Overpeinzend over de mogelijke redenen om vrijwillig dat soort schade aan het gehoor te riskeren, merk ik dat mijn hele lijf mee beweegt op de voortrollende tonen. Het wordt een soort automatische beweging, waarin een trance wordt opgewekt door het bijna tastbare volume en ik besef dat dit is wat Sunn O))) live met je doet: de band gaat je voor in een auditieve contemplatie, waarbij je surft op enorme golven van decibellen en met een voet op aarde blijft door het hevige resoneren. Het volume blijft klimmen en juist als dat een punt van volledige verzadiging lijkt te bereiken, wordt de muziek ingedamd en op toch wel subtiele wijze de aandacht terug gebracht naar meneer Csihar. Dit keer enkel ondersteund door Tos Nieuwenhuizen op de synthesizer, begint hij te kermen en kreunen, terwijl grote pluimen rook uit de grond spuiten en de indruk wekken van een duister magisch ritueel waarbij verwoed wordt geprobeerd om iets kolossaals op te roepen.

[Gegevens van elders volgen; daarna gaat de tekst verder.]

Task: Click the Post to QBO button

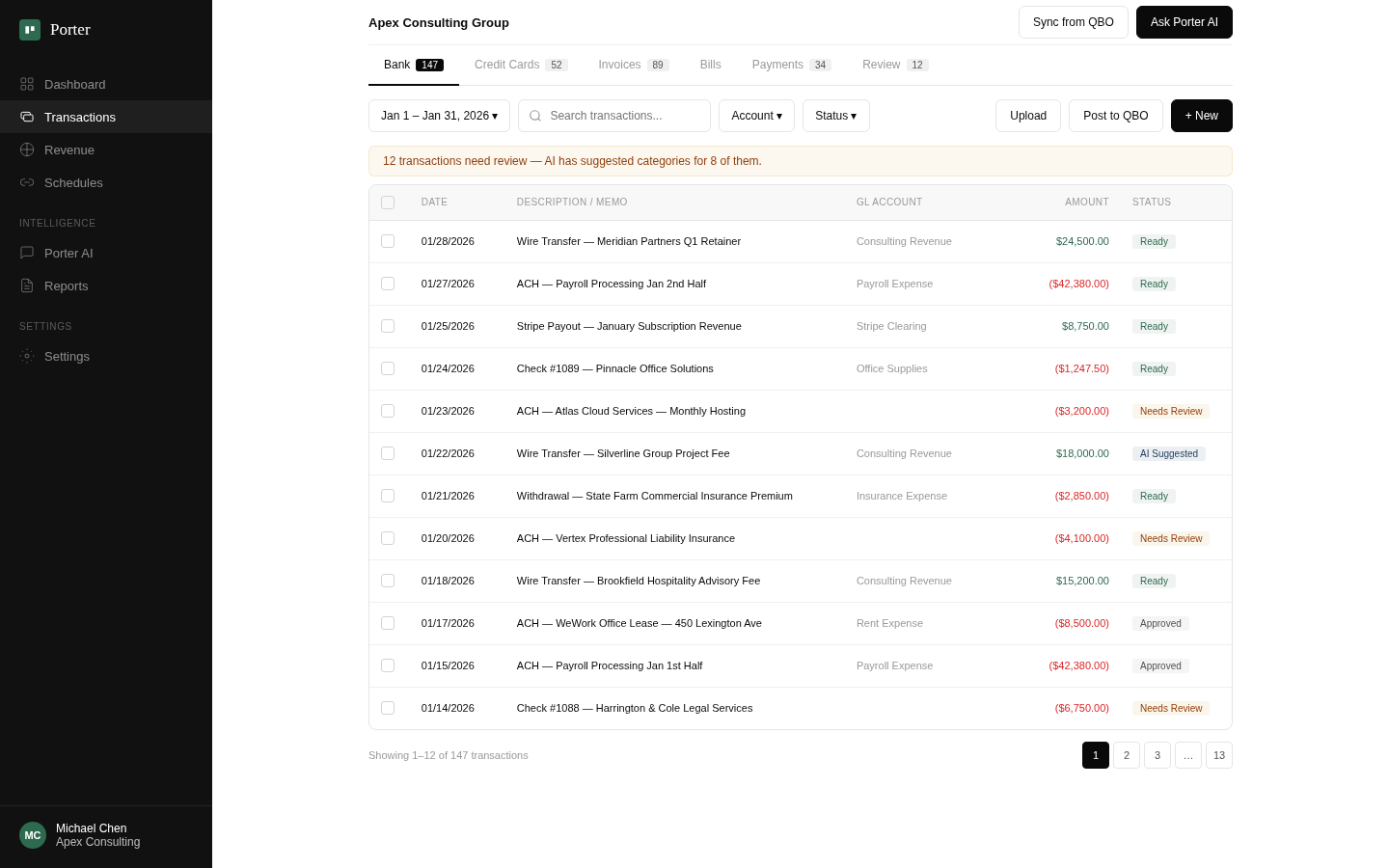Action: click(1115, 116)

Toch ben ik in de overtuiging dat dit niet alleen een indruk is, maar dat het ook daadwerkelijk gebeurt, met zoveel intentie en doelbewustheid wordt er op het podium te werk gegaan. Twee in zwart gehulde figuren keren terug en slaan met een commanderende beweging wederom hun instrumenten aan, waarna de vervormde tonen langzaam terugvloeien en het publiek weer overspoelen. Ditmaal wordt niet afgebouwd, maar juist verder opgebouwd naar ongekende volumes die de illusie wekken dat je in staat bent je hand uit te steken en het volume aan te raken. Er gaat een fles wijn rond onder de figuren op het podium, waarna uiteindelijk alleen de drie instrumentalisten overblijven en in alle traagheid lijken op te bouwen naar een overweldigend einde.

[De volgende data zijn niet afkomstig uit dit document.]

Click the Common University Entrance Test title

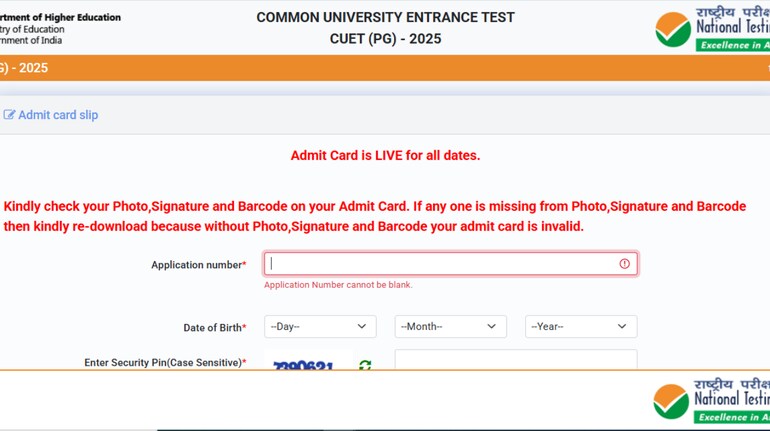click(x=385, y=17)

Toon na toon, laag na laag wordt de compositie uitgewerkt en juist als de climax lijkt te zijn bereikt, schrijdt er een sinister figuur het podium op, gekleed in een mantel met spiegelende facetten en een kroon met lange, spitse punten. Hij werpt stralen van violet licht het publiek in en laat deze ook weerkaatsen via zijn kroon, terwijl hij begint te sissen en oreren, ondertussen wild gebarend richting het publiek. De band blijft verder bouwen aan de monoliet die langzaam maar zeker begint te verrijzen in het Paradiso, maar door de eerder opgelopen vertraging wordt het voor mij tijd om de trein te gaan halen. In de hal, die doorgaans goed geïsoleerd is, blijken de tonen onverbiddelijk door te dreunen en zelfs als ik al bijna op het Leidseplein ben, is het nog mogelijk om de duistere, gonzende resonanties te horen.
Tijdens een overvolle tramrit naar het treinstation, waar mijn medereizigers en ik overigens getrakteerd worden op een hele reeks fietsopa-grappen, voel ik de druk nog op mijn oren en die zal ook niet afnemen tot ik drie uur later mijn bed instap. Het ritueel dat ik heb mogen aanschouwen, zal echter nog veel langer blijven hangen en naargeestige gekrijs waarmee georeerd werd staat in mijn trommelvliezen gekerfd. Sunn O))) live zien is een ervaring als geen ander en de persoon die de zaal binnenging, is niet dezelfde als degene die eruit kwam.